▶ **Entries supplied**:
- - - -

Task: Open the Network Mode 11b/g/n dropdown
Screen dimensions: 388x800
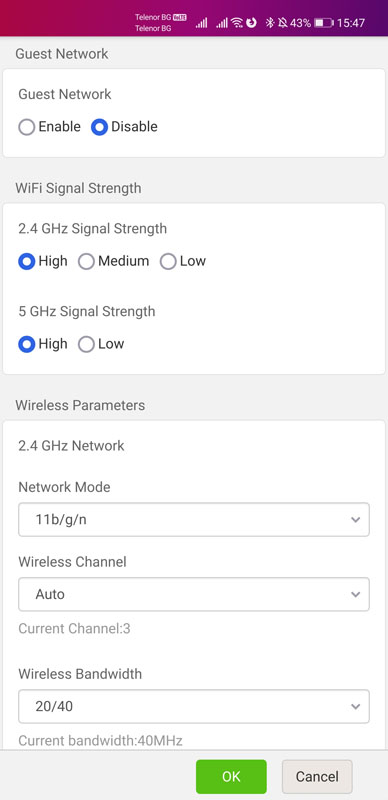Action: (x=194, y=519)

- - - -

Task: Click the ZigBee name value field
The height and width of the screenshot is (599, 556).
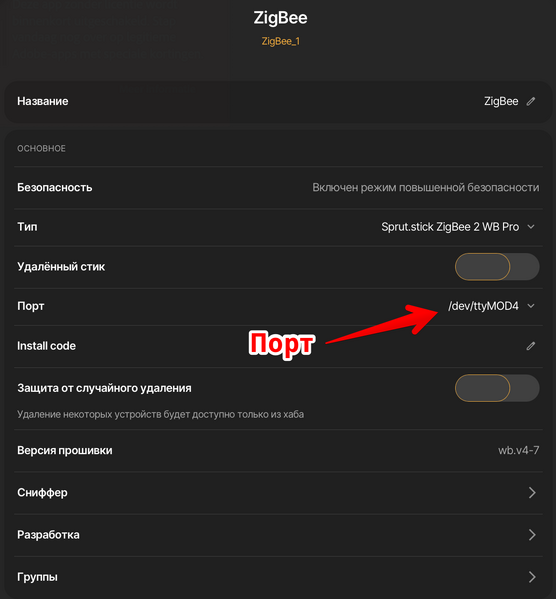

- - - -

▶ **Required work**: Rewrite the lines from the one with "Task: Click the ZigBee name value field" through the one with "The height and", swapping "value field" for "input box" and changing nothing else.

▶ **The result**:
Task: Click the ZigBee name input box
The height and width of the screenshot is (599, 556).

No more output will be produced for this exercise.